Over this past weekend, not one, but two videos were posted showing players exactly how to duplicate rare pieces of crafted gear. Sadly enough the process isn’t even very intricate. From what we gathered from the video, one player gives another resources in which to craft items. The supplier then leaves the game, but still retains the original materials. The other player keeps the crafted pieces of gear. Rinse and repeat. There’s a bit more to the process than that, but for all intensive purposes, it’s that simple. Granted, crafting fees are still rather high, but are expected to come down drastically with the advent of patch 1.0.3.

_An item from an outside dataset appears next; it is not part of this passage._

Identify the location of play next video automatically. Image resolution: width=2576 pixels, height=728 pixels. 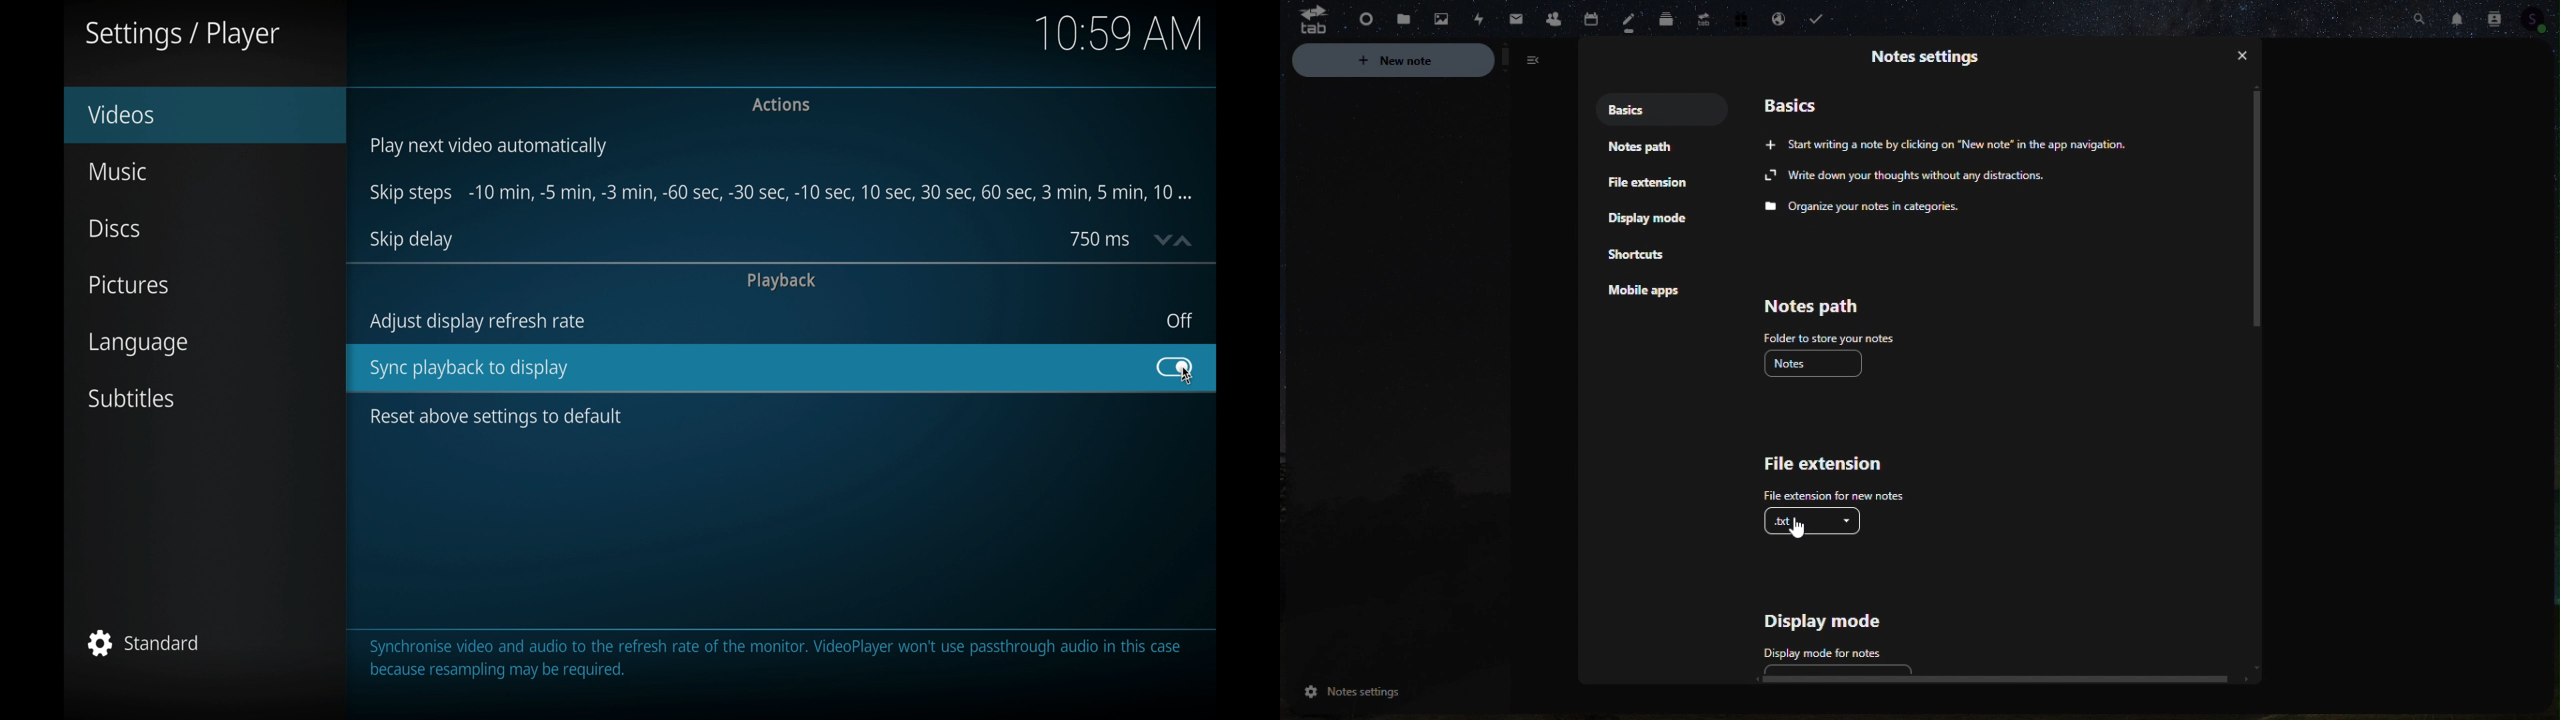
(489, 147).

But is this really a failure of the DRM? From what it seems, it’s more of an exploit – some small loophole found by a few resolute gamers. It didn’t require the use of any third-party software or hacking programs, just a combination of random luck and stubbornness. Granted, Blizzard let this one slip through the cracks, but once they caught wind of it, the problem was quickly eradicated. Still, there’s an ominous wind blowing through the virtual world of Sanctuary, making it feel like this problem is quickly going to domino out of control.
Accounts are being compromised on a daily basis, we are fairly certain of this. And forcing players to be online all the time is what is allowing said accounts to be violated. Instead of addressing the problem, Blizzard would threaten those who wrote them on the matter with restrictions to their account. What? Miraculously, all claims of violated accounts one day disappeared from the forums – leading many to believe that “hacked” posts were being promptly deleted by the staff. DRM, a measure used to supposedly protect gamers from malicious activity, is seemingly making their lives worse. Ironic.
As evidenced by the speed in which the duping problem was done away with, Blizzard is at least committed to protecting their wavering reputation. But it was simple programming, not DRM that helped eradicate the problem. DRM can certainly cause issues, and it definitely pisses players off, but will it one day at least do some good? Will it save Diablo III from the same faith as its much maligned predecessor?
It’s too early to tell, but the safe bet would be not really. Sure, it allows Blizzard to recognize security intrusions more quickly, but given that gold farmers, hackers and dupers are becoming more aggressive than ever, forcing players to be online all the time hardly seems the answer. Something will slip through the cracks long enough to do destructive damage to the game’s economy – an economy players are forced to rely on far more than they should be. Hell, the RMAH hasn’t even launched yet, and players have had to deal with a myriad of problems in their quest to acquire epic loot, thus further encouraging cheaters to make the game more accessible to those endlessly farming Act I of Inferno.
Diablo III has its share of issues, and while at first I didn’t really mind being online all the time in so long as it would prevent hackers, my faith has been shaken. Patch 1.0.3 will likely amend some issues and bring in new ones, namely in the way we perceive the overall difficulty of the game. For now, I had better go online and check if my account has been compromised.